▶ [WHAT YOU ARE ASKED TO DO]: Your reply should hold exactly the lines from the one that contains "The height and width of the screenshot is (980, 1224)." through the end of the data. Repeat them word for word.

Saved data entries
========================================================================
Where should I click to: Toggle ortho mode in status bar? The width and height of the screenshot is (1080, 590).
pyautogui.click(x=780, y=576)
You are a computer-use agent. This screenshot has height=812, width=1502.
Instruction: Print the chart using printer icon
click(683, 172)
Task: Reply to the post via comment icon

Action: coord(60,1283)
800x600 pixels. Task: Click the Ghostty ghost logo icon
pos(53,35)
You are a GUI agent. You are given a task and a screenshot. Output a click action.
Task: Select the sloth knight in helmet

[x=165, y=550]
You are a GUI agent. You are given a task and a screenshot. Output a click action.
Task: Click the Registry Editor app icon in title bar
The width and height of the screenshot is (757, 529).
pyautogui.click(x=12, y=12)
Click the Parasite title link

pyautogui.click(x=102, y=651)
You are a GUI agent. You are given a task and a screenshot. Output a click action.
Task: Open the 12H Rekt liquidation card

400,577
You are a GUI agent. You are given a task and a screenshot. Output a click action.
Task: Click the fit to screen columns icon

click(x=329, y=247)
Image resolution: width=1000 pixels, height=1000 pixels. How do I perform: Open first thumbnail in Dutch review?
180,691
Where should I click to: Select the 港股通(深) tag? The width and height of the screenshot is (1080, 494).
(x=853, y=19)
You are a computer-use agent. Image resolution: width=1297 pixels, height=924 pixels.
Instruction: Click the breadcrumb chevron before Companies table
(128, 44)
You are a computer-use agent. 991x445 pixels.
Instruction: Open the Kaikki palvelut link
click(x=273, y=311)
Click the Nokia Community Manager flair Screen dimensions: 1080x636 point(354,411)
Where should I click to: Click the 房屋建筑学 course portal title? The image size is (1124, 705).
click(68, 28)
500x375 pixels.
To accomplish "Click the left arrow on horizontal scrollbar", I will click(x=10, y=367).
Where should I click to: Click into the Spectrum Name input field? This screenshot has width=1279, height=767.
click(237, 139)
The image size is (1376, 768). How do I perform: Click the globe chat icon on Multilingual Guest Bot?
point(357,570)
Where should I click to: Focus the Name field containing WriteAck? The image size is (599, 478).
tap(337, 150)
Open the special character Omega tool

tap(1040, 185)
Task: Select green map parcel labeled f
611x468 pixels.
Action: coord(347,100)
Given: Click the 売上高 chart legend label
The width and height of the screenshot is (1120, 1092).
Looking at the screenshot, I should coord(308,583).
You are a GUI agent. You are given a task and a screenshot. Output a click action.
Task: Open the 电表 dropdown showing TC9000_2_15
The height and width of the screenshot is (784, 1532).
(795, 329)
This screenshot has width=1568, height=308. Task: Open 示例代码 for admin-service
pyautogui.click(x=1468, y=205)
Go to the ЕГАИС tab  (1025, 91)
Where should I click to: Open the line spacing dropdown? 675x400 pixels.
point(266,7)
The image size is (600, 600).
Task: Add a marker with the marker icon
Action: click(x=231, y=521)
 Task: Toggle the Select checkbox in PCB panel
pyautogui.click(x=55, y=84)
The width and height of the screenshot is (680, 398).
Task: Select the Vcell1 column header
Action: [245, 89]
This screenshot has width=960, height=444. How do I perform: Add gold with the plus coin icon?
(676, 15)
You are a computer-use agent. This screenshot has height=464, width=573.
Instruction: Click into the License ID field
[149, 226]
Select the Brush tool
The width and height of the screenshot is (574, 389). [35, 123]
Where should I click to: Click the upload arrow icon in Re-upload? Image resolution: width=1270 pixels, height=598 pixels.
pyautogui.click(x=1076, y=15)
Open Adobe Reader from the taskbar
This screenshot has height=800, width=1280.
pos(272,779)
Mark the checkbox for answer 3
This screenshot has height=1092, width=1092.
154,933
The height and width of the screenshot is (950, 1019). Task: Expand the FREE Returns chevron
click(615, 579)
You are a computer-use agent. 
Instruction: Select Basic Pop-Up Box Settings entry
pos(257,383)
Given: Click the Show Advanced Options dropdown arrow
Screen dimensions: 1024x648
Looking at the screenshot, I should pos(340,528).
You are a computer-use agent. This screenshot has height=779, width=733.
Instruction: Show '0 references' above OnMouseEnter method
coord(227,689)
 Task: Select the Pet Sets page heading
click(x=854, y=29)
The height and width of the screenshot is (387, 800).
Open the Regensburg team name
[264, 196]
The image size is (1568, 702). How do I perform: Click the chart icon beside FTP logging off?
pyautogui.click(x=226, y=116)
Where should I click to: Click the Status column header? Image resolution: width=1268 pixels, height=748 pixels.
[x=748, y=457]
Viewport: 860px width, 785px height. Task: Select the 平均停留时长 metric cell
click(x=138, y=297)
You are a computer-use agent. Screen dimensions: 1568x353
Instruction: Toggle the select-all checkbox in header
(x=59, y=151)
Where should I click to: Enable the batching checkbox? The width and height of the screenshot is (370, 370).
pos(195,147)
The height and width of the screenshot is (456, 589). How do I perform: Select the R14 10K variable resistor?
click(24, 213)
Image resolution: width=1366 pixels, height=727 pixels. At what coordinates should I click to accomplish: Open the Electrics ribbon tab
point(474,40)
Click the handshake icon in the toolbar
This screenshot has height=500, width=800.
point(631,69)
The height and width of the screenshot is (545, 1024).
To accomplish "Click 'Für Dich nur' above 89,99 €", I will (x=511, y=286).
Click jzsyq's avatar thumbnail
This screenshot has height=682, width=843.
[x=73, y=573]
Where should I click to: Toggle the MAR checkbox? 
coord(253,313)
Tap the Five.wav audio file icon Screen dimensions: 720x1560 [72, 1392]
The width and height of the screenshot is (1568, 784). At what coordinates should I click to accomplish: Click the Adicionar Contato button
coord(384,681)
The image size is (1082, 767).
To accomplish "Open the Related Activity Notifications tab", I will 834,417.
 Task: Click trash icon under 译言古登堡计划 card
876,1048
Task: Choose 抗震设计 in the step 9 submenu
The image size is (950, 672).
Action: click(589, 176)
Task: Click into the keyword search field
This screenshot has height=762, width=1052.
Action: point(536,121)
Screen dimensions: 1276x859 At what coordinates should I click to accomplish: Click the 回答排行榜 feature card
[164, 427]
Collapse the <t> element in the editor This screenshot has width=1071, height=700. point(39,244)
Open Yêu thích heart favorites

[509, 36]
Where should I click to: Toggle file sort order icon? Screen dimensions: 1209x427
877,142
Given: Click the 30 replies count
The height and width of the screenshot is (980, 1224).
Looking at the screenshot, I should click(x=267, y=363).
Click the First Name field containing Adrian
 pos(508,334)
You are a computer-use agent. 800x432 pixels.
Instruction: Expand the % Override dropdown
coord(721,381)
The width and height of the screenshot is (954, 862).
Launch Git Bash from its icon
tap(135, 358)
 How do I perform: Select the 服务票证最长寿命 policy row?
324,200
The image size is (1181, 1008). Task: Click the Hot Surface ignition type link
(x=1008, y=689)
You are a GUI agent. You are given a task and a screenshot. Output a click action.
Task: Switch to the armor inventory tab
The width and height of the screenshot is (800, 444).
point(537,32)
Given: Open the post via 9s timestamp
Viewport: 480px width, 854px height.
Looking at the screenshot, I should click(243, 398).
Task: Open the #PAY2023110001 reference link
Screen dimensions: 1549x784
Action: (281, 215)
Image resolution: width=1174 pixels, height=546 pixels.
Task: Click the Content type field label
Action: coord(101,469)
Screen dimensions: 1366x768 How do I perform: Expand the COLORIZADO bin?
========================================================================
▶ [SOLUTION TO THIS PROBLEM]:
The height and width of the screenshot is (980, 1224).
Looking at the screenshot, I should click(x=267, y=363).
Click the First Name field containing Adrian
 pos(508,334)
You are a computer-use agent. 800x432 pixels.
Instruction: Expand the % Override dropdown
coord(721,381)
The width and height of the screenshot is (954, 862).
Launch Git Bash from its icon
tap(135, 358)
 How do I perform: Select the 服务票证最长寿命 policy row?
324,200
The image size is (1181, 1008). Task: Click the Hot Surface ignition type link
(x=1008, y=689)
You are a GUI agent. You are given a task and a screenshot. Output a click action.
Task: Switch to the armor inventory tab
The width and height of the screenshot is (800, 444).
point(537,32)
Given: Open the post via 9s timestamp
Viewport: 480px width, 854px height.
Looking at the screenshot, I should click(243, 398).
Task: Open the #PAY2023110001 reference link
Screen dimensions: 1549x784
Action: (281, 215)
Image resolution: width=1174 pixels, height=546 pixels.
Task: Click the Content type field label
Action: coord(101,469)
Screen dimensions: 1366x768 How do I perform: Expand the COLORIZADO bin?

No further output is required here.